Task prompt: Output the listing exactly, without its pictures.
[[ Task material, beginning ]]
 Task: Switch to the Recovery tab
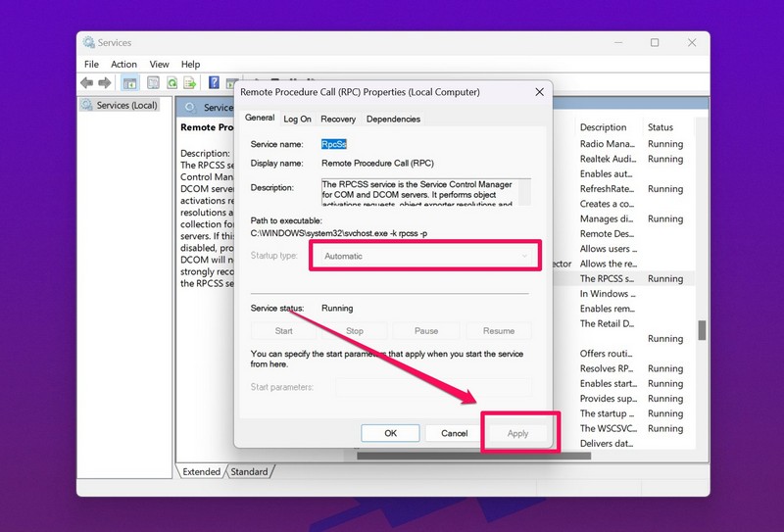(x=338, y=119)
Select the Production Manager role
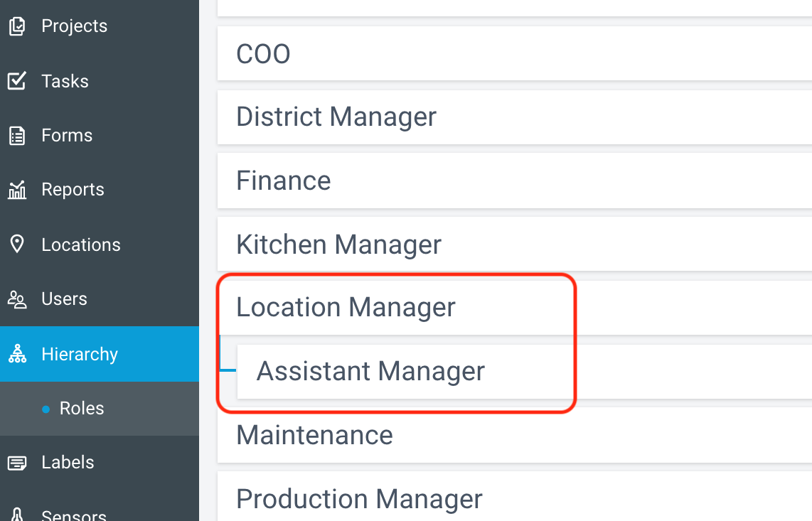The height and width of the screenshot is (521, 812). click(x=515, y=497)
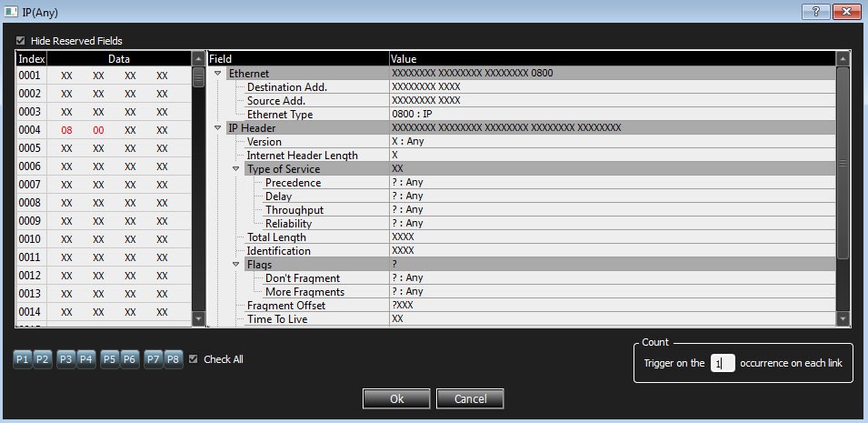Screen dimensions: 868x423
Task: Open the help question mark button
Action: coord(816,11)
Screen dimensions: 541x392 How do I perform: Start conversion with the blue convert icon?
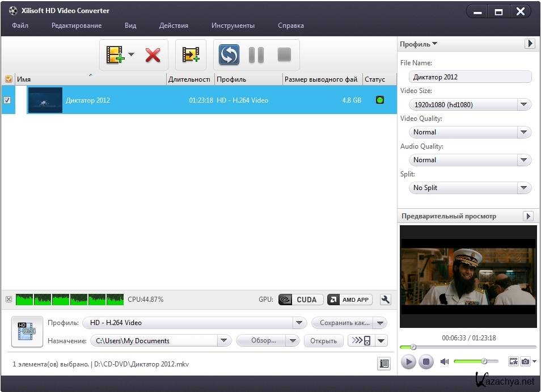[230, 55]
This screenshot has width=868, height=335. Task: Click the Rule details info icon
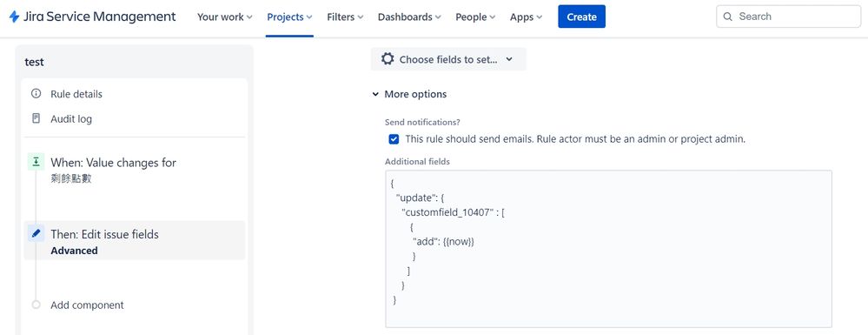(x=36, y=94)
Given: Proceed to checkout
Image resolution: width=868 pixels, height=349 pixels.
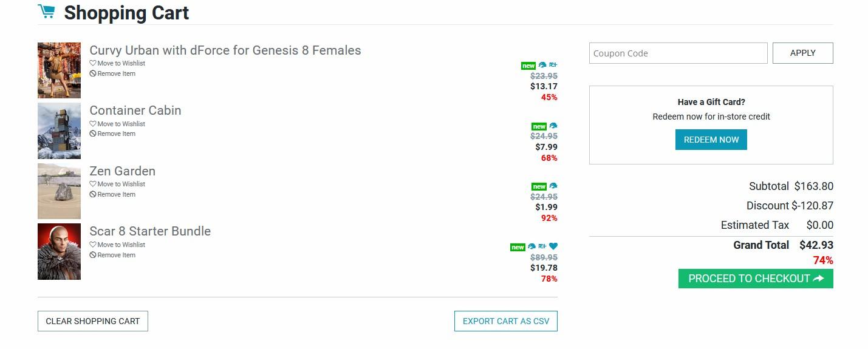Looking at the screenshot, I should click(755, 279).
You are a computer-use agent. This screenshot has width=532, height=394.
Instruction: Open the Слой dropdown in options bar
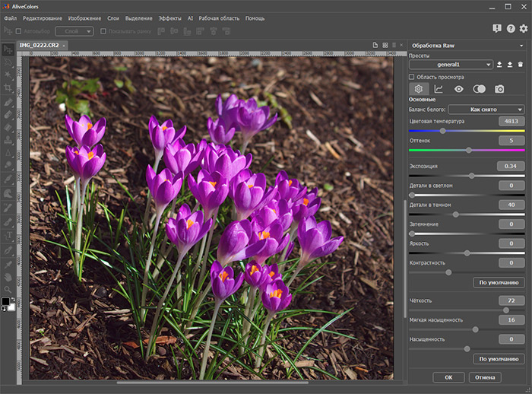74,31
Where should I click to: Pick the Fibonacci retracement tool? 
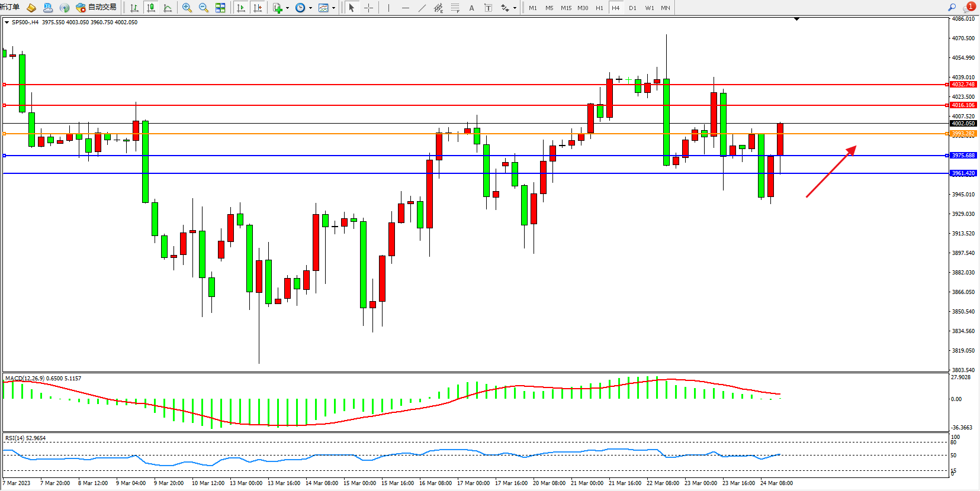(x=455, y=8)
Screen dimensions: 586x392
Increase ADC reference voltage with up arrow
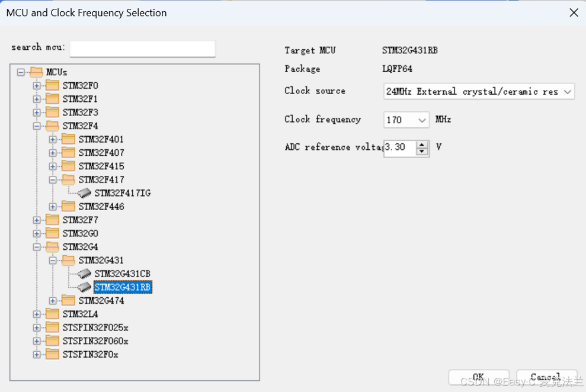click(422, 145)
[[ Task material, end ]]
Problem solution:
 Task: Switch to the Recovery tab
(x=338, y=119)
Select the Production Manager role
The height and width of the screenshot is (521, 812). click(x=515, y=497)
Screen dimensions: 868x423
Task: Open the help question mark button
Action: coord(816,11)
Screen dimensions: 541x392 How do I perform: Start conversion with the blue convert icon?
[230, 55]
This screenshot has width=868, height=335. Task: Click the Rule details info icon
(x=36, y=94)
Given: Proceed to checkout
Image resolution: width=868 pixels, height=349 pixels.
Looking at the screenshot, I should click(755, 279).
You are a computer-use agent. This screenshot has width=532, height=394.
Instruction: Open the Слой dropdown in options bar
74,31
Where should I click to: Pick the Fibonacci retracement tool? 
(x=455, y=8)
Screen dimensions: 586x392
Increase ADC reference voltage with up arrow
click(422, 145)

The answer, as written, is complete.